Ex-Guantanamo detainee Moazzam Begg arrested in Britain over Syria terror offences
Moazzam Begg among four people detained in Birmingham over Syrian 'terror' activities
Former Guantanamo Bay detainee Moazzam Begg was among four people arrested in Britain yesterday on suspicion of terror offences relating to Syria, police said.
Begg, 45, who is now a human rights activist, was detained on suspicion of attending a terrorist training camp and facilitating terrorism overseas, said West Midlands Police.
Begg was held in the Guantanamo Bay detention camp for nearly three years after being arrested in Pakistan in 2002.
The British citizen was released without charge in 2005 and has since become a speaker and activist for a prisoner rights organisation.
Yesterday, he was among four people arrested at their homes in Britain's second city of Birmingham, central England, "on suspicion of Syria-related terrorism offences".
A 44-year-old woman and her son aged 20 were held on suspicion of facilitating terror abroad, as was a 36-year-old man at a separate address.
"We can confirm that Moazzam Begg was arrested," a West Midlands Police spokeswoman said.
"This is an arrest, not a charge, and ... our naming does not imply any guilt."
The three homes were being searched by officers from the West Midlands Counter Terrorism Unit, while vehicles and electronic equipment were being removed for forensic analysis.

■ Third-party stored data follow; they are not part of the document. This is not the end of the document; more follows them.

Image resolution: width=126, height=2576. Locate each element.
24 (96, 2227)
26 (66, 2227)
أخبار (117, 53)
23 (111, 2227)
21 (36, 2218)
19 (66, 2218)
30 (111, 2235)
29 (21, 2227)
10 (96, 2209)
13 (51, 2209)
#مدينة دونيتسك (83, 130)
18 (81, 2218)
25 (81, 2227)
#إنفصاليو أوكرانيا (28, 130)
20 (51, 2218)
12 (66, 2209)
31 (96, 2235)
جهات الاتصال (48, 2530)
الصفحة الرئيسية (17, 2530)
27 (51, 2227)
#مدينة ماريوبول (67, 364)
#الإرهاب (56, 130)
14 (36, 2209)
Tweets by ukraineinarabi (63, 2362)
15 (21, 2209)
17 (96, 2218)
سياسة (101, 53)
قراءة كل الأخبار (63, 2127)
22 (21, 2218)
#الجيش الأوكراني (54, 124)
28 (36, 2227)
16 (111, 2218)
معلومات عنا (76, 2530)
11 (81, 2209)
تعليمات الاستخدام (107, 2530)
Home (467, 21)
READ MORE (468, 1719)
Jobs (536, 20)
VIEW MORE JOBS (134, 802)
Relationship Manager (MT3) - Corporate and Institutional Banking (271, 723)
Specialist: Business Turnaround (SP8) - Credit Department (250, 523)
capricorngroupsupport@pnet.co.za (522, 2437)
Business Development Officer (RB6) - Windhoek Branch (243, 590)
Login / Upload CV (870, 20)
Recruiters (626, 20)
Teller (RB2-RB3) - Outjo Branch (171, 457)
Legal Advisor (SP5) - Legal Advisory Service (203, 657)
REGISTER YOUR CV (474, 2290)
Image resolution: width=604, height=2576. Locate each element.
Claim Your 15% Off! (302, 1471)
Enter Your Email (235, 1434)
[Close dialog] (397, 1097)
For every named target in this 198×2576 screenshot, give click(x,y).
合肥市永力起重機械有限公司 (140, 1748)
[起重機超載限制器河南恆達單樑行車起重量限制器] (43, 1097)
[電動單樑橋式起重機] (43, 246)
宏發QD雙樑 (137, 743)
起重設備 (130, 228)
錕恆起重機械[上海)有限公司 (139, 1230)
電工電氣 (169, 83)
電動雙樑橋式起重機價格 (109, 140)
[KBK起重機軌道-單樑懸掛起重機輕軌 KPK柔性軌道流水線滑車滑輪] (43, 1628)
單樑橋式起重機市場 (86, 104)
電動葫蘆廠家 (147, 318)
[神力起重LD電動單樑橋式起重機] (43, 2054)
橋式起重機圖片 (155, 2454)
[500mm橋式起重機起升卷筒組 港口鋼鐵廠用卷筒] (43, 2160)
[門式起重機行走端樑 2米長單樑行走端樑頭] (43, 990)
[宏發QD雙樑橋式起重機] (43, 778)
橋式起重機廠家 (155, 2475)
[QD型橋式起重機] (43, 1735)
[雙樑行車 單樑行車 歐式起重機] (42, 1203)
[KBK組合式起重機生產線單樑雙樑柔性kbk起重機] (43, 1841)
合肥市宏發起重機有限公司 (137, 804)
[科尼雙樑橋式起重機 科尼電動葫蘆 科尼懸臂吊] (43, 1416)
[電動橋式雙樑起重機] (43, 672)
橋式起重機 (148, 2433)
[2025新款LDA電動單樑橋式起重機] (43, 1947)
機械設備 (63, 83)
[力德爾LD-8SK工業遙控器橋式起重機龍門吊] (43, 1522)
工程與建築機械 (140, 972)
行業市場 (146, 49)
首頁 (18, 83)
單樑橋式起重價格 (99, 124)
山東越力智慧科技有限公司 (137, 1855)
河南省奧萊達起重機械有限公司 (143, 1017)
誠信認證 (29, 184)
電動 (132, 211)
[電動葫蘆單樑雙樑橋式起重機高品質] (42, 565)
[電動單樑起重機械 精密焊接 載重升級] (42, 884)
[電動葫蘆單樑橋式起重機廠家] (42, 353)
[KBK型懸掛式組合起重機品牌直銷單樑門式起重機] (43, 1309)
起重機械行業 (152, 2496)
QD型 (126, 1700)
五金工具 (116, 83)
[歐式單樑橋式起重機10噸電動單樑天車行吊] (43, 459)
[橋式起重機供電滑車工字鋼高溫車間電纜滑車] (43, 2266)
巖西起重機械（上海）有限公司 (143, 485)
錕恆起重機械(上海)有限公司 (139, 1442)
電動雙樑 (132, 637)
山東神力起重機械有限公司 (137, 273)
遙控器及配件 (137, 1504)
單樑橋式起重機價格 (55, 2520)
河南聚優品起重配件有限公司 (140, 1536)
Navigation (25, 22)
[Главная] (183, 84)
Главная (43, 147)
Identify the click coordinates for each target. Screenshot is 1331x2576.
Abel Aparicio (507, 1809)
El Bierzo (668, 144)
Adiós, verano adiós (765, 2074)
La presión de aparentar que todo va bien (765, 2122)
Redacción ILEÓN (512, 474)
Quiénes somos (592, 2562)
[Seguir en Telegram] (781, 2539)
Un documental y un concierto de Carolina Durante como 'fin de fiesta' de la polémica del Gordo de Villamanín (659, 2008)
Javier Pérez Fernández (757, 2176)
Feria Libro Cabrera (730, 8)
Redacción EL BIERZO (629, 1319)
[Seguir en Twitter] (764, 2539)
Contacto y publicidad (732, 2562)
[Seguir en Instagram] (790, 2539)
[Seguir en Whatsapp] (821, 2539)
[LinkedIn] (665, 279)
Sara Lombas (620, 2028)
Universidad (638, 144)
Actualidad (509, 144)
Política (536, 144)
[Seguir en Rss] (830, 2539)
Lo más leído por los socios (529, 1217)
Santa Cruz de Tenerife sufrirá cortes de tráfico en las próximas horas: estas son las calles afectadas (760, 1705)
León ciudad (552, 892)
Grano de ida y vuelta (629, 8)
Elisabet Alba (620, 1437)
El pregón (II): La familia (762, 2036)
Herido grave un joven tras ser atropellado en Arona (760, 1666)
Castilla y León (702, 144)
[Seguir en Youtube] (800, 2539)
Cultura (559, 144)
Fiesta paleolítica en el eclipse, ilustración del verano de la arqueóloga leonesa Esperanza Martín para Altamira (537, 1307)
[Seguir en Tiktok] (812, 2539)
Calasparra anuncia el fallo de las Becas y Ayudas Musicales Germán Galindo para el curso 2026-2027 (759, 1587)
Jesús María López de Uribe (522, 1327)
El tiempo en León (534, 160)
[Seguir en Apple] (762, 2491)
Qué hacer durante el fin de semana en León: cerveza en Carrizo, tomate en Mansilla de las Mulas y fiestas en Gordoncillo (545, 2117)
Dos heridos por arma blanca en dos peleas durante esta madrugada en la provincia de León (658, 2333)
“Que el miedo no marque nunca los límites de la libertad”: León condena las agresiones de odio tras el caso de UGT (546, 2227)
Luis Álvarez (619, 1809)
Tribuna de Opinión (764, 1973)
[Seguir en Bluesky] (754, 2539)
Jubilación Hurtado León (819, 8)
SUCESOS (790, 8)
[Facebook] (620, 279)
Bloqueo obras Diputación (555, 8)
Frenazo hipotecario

"All four arrests are connected," said Detective Superintendent Shaun Edwards, the unit's head of investigations. "They were pre-planned and intelligence-led."
The suspects were being held at a police station in the Birmingham area.
European countries face a growing number of young people going to fight in Syria, where a civil war is raging involving President Bashar al-Assad's forces, rebels and Islamist fighters.
Britain has seen a major increase in Syria-related arrests in recent months.
Begg is the first former Guantanamo detainee to be arrested in Britain in connection with Syria.
Birmingham-born Begg moved to Afghanistan with his wife and three children in 2001, where he insisted that he was involved in charitable activities. He moved to Pakistan after the US-led invasion of Afghanistan and was detained as an "enemy combatant" in Islamabad in 2002.